* [Work order A] Could you reproduce the awk question's text, starting with "awk 'function root(x)" and going on through "previous similar questions."?
* [Work order B] Can you sum up the awk question in two sentences?

* [Supplied passage]
1

I have a function that looks at every number in a file, checks if it is a perfect square, and if it is, increments a counter by 1. The goal of the function is to count the total number of perfect squares.

awk 'function root(x)  
{if (sqrt(x) == int(sqrt(x))) count+=1 } 
{print root($1)}
END{print count}' numbers_1k.list

The output from this code gives a blank line for each time it checked the condition on a line of the file. So if the file has 1000 lines, its 1000 blank lines in the output followed by the variable count

Is there anyway to avoid this? I have checked previous similar questions.

* [Provided data]
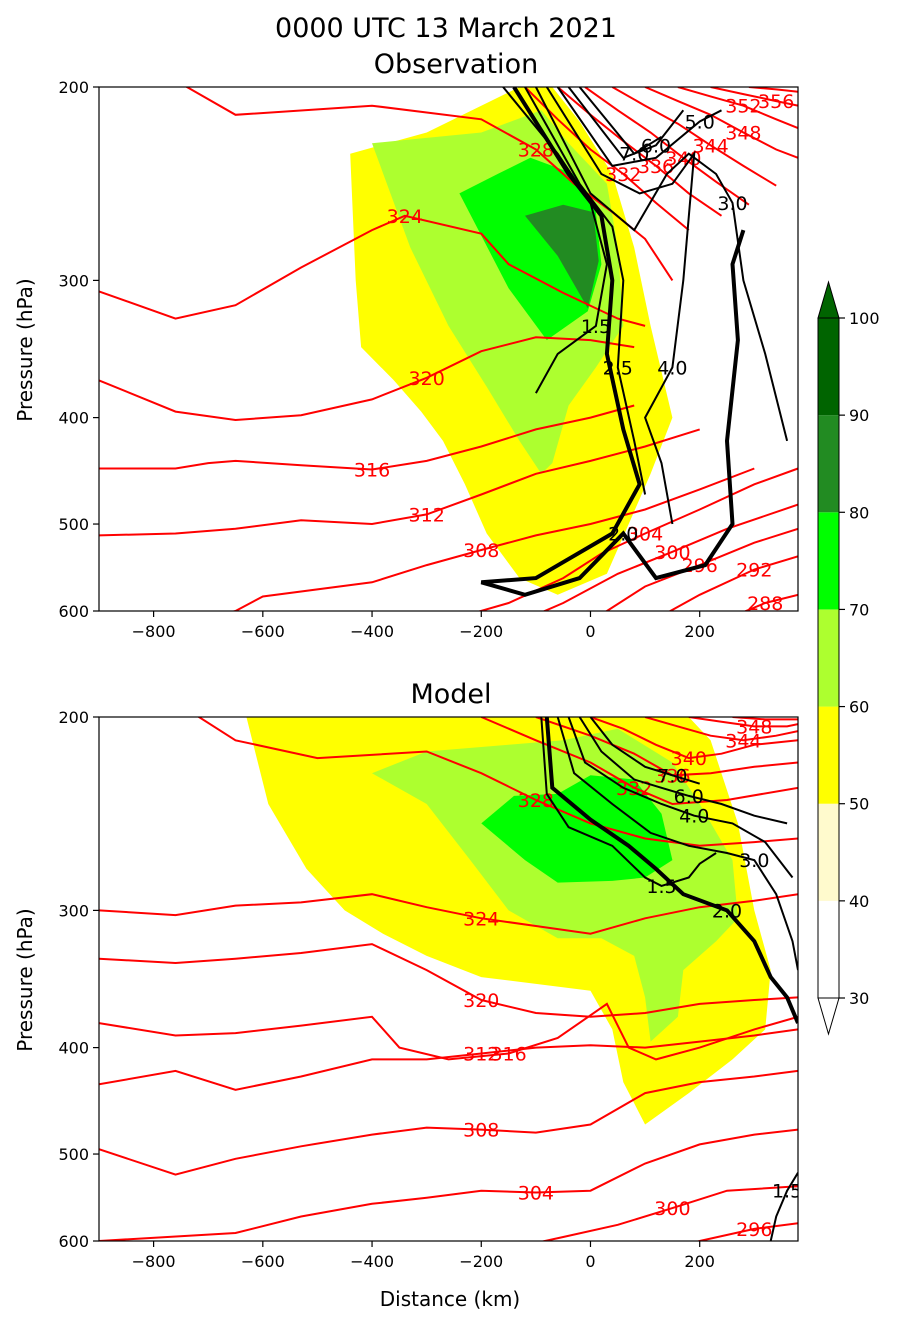 This screenshot has width=909, height=1324. What do you see at coordinates (828, 658) in the screenshot?
I see `colorbar-frame` at bounding box center [828, 658].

* [Exercise solution A]
awk 'function root(x)  
{if (sqrt(x) == int(sqrt(x))) count+=1 } 
{print root($1)}
END{print count}' numbers_1k.list

The output from this code gives a blank line for each time it checked the condition on a line of the file. So if the file has 1000 lines, its 1000 blank lines in the output followed by the variable count

Is there anyway to avoid this? I have checked previous similar questions.

* [Exercise solution B] The poster has an awk function that checks whether each number in a file is a perfect square and increments a counter when it is, so that it counts all the perfect squares. The output prints a blank line for every line checked before printing the count, and the poster asks whether there is any way to avoid this.